July 7, 2023 TH Author headline,hacker,malware,trojan,flaw,backdoor

Organizations in the U.S. and Canada are being targeted by new versions of the Truebot downloader trojan botnet, adapted to exploit a critical remote code execution (RCE) vulnerability in Netwrix Auditor software.

TrueBot, also known as Silence.Downloader, has been tied to a suspected Russian threat operation Silence, which is linked to Evil Corp and the TA505 threat cluster. The Clop ramsonware gang, recently in the headlines for its attacks on MOVEit Transfer users, is among those who have previously used Truebot to exfiltrate data from victims.

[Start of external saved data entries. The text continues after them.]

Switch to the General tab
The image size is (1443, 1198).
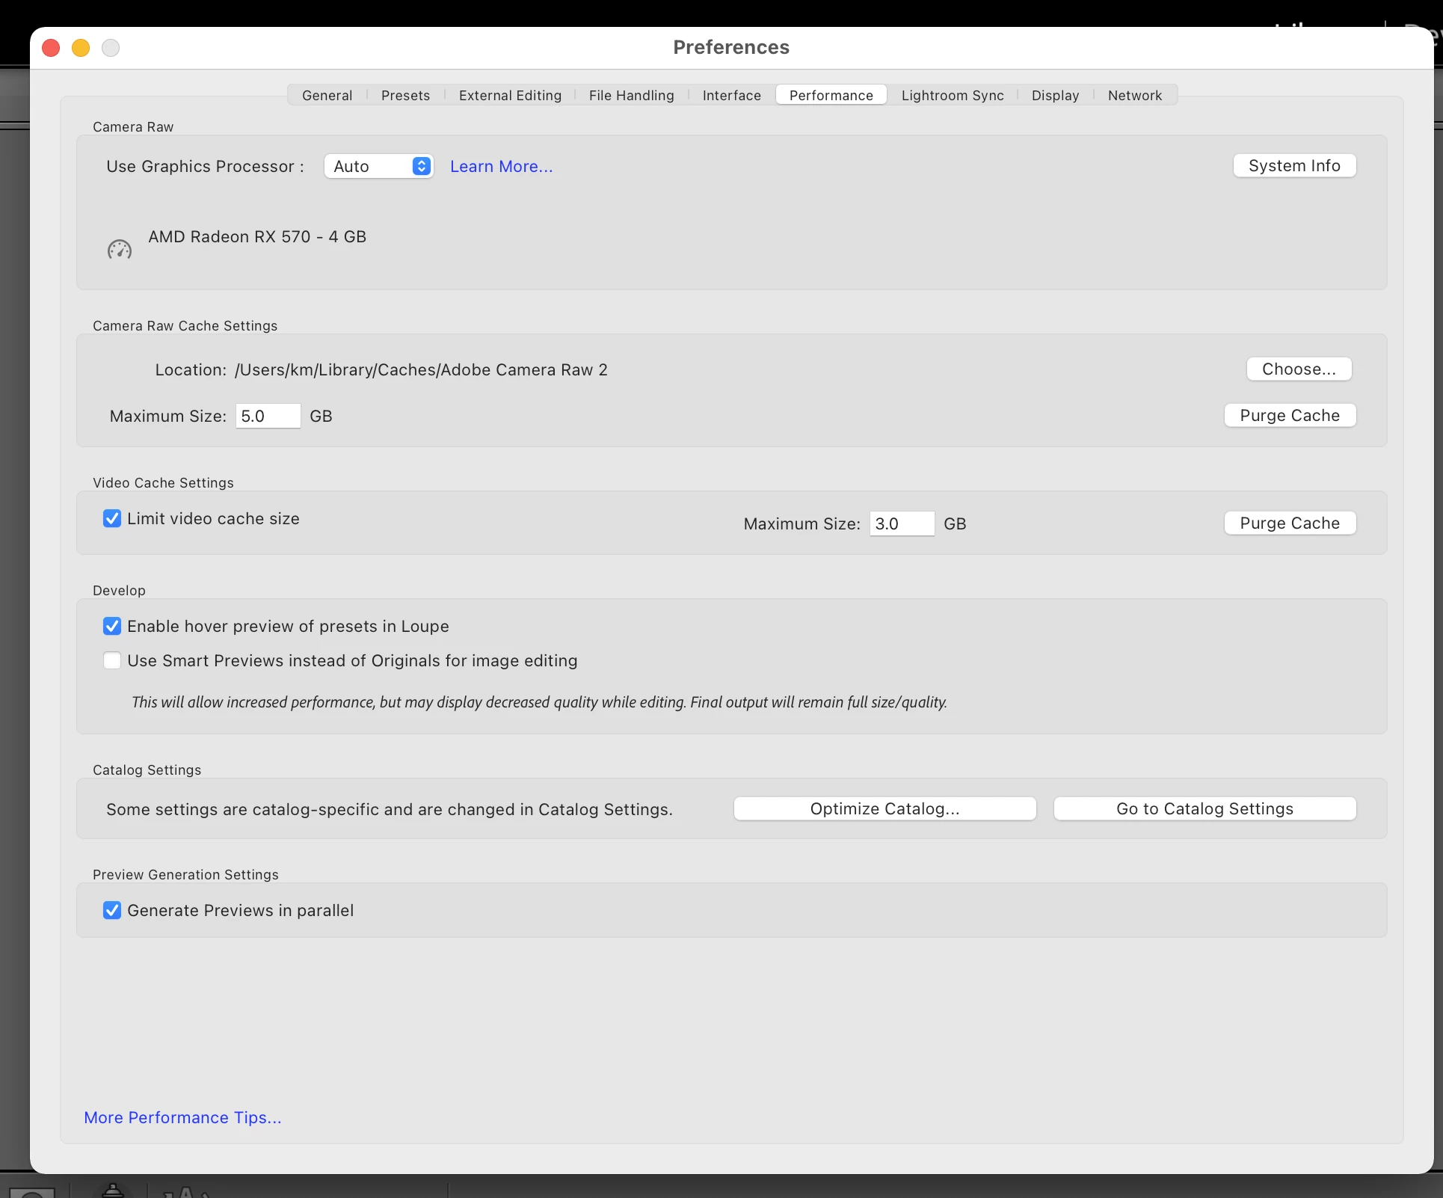(327, 95)
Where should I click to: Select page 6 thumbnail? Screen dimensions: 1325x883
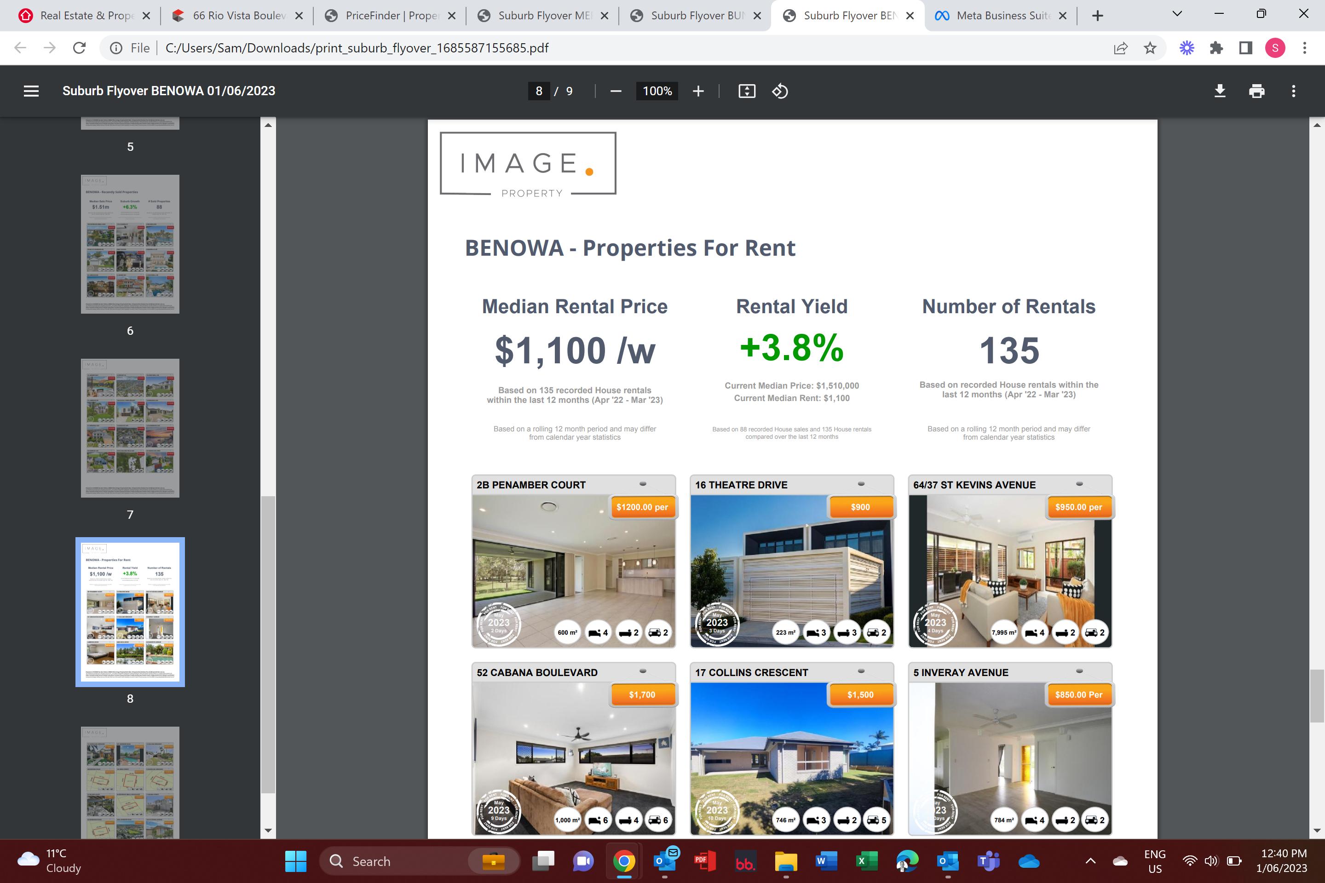[x=130, y=244]
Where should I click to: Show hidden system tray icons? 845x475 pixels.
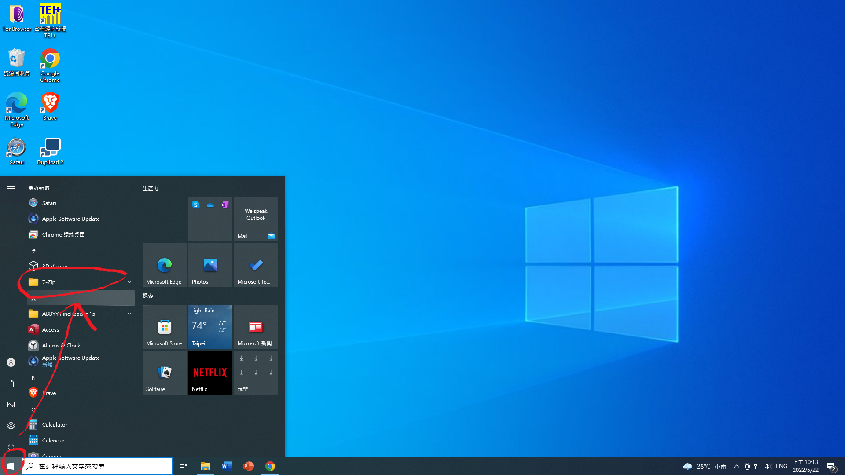coord(736,466)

The latest wave of Truebot attacks prompted an advisory on Thursday released jointly by the Cybersecurity and Infrastructure Security Agency (CISA), the Federal Bureau of Investigations (FBI), the Multi-State Information Sharing and Analysis Center (MS-ISAC) and the Canadian Centre for Cyber Security (CCCS).

In the advisory, the agencies said they had observed an increase in threat actors’ use of the botnet as recently as May 31.

Truebot variants have previously been delivered primarily via malicious phishing email attachments, the advisory said. With the newly observed versions, however, access to compromised systems can also be gained by exploiting a now-patched RCE vulnerability in Netwrix Auditor, a tool for tracking and analyzing changes in IT environments.

The Netwrix Auditor vulnerability, CVE-2022-31199, has a CVSS v3 rating of 9.8 and was patched in June 2022.

One trojan, two delivery methods

In their advisory, the four agencies said threat actors were currently leveraging both the Netwrix Auditor vulnerability and phishing campaigns with malicious redirect hyperlinks to drop the new Truebot variants.

As well as duping recipients into clicking a hyperlink to execute malware, “attackers have also been observed concealing email attachments (executables) as software update notifications that appear to be legitimate,” the advisory said.

“Following interaction with the executable, users will be redirected to a malicious web domain where script files are then executed.”

While that remained a prominent delivery method, the hackers had “shifted tactics” and begun taking advantage of the Netwrix Auditor RCE vulnerability.

“Through exploitation of this CVE, cyber threat actors gain initial access, as well as the ability to move laterally within the compromised network,” the advisory said.

Multiple tools used in attacks

“Following the successful download of the malicious file, Truebot renames itself and then loads FlawedGrace onto the host,” the advisory said.

FlawedGrace is a remote access tool (RAT) that can receive incoming commands from a command-and-control server sent over a custom binary protocol using port 443 to deploy additional tools.

“Typically a few hours after Truebot’s execution phase, cyber threat actors have been observed deploying additional payloads containing Cobalt Strike beacons for persistence and data exfiltration purposes,” the advisory said.

Cobalt Strike is a red team penetration testing tool used in attack simulations. Cracked versions of the tool have become increasingly popular with threat actors.

“Cyber threat actors use Cobalt Strike to move laterally via remote service session hijacking, collecting valid credentials through LSASS memory credential dumping, or creating local admin accounts to achieve pass the hash alternate authentication,” the advisory said.

Raspberry Robin, a wormable malware with links to other malware families and various infection methods, has also been observed as part of the Truebot attacks.

“Raspberry Robin has evolved into one of the largest malware distribution platforms and has been observed deploying Truebot, as well as other post-compromise payloads such as IcedID and Bumblebee malware.”

How to mitigate the risk

The agencies who authored the advisory set out a range of recommendations for mitigating the risk of Truebot attacks, including mandating phishing-resistant multifactor authentication (MFA) for all staff and services.

The advisory includes indicators of compromise (IOCs) and detection rules to help organizations protect themselves against the new activity.

Additionally, to minimize the risk to Netwrix Auditor users from the new variants of Truebot targeting the application, Netwrix recommends using its solution only on internally facing networks.